> [What to do] Transcribe exactly the lines that fall between the one holding "You are a GUI agent. The screenshot is 221×2576." and the one holding "Contact (142, 2478)", inclusive, from the entries below.

[Collected data]

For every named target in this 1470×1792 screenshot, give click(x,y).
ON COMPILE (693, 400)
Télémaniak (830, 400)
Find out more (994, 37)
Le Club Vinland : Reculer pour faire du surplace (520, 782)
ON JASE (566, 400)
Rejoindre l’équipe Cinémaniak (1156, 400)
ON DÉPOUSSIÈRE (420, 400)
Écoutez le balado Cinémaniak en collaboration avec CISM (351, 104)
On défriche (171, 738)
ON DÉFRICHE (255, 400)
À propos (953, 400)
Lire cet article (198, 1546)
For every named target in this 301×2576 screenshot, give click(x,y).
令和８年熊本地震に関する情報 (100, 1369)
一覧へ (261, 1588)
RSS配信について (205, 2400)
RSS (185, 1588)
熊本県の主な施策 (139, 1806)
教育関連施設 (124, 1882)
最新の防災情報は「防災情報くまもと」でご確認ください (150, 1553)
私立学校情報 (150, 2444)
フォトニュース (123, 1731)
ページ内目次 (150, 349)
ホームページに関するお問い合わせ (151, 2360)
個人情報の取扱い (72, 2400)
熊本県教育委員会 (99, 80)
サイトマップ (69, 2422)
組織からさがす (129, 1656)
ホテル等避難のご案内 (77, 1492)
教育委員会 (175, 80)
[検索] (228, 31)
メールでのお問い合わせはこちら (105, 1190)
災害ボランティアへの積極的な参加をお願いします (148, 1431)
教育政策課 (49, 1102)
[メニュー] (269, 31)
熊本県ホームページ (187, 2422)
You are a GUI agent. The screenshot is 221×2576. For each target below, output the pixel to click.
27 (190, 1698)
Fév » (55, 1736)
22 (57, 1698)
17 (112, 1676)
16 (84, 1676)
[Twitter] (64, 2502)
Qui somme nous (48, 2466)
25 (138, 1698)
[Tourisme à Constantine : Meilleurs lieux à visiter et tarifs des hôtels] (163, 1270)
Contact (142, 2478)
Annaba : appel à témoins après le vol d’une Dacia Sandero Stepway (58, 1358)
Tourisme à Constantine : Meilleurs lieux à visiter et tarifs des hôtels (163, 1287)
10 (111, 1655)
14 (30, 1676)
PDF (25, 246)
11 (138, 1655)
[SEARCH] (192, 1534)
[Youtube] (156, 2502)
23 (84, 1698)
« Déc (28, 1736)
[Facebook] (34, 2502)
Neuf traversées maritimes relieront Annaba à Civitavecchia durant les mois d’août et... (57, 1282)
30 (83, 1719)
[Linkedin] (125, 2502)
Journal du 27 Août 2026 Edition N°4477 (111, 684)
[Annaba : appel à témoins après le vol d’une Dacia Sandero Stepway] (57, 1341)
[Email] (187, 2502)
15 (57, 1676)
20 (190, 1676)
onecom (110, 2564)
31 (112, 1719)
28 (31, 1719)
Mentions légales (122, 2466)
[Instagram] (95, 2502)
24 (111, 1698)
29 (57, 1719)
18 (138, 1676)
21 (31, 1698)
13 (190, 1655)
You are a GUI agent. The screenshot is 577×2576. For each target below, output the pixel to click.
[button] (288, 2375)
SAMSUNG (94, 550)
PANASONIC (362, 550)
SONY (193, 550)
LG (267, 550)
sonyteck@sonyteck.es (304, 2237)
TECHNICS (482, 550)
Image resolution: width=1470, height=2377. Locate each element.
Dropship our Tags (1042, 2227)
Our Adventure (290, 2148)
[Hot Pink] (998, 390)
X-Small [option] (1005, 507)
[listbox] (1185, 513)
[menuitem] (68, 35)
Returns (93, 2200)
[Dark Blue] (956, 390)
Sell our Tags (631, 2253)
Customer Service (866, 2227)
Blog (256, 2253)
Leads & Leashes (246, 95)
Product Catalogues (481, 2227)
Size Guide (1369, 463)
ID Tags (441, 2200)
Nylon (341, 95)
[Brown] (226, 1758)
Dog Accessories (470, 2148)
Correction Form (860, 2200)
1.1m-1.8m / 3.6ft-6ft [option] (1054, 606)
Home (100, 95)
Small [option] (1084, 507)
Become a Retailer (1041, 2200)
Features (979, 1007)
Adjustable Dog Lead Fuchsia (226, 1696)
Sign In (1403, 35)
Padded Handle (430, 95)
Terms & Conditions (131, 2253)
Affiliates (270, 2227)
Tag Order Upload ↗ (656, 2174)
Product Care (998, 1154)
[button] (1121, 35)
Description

> [Answer space]
You are a GUI agent. The screenshot is 221×2576. For each target below, output the pixel to click.
27 (190, 1698)
Fév » (55, 1736)
22 (57, 1698)
17 (112, 1676)
16 (84, 1676)
[Twitter] (64, 2502)
Qui somme nous (48, 2466)
25 (138, 1698)
[Tourisme à Constantine : Meilleurs lieux à visiter et tarifs des hôtels] (163, 1270)
Contact (142, 2478)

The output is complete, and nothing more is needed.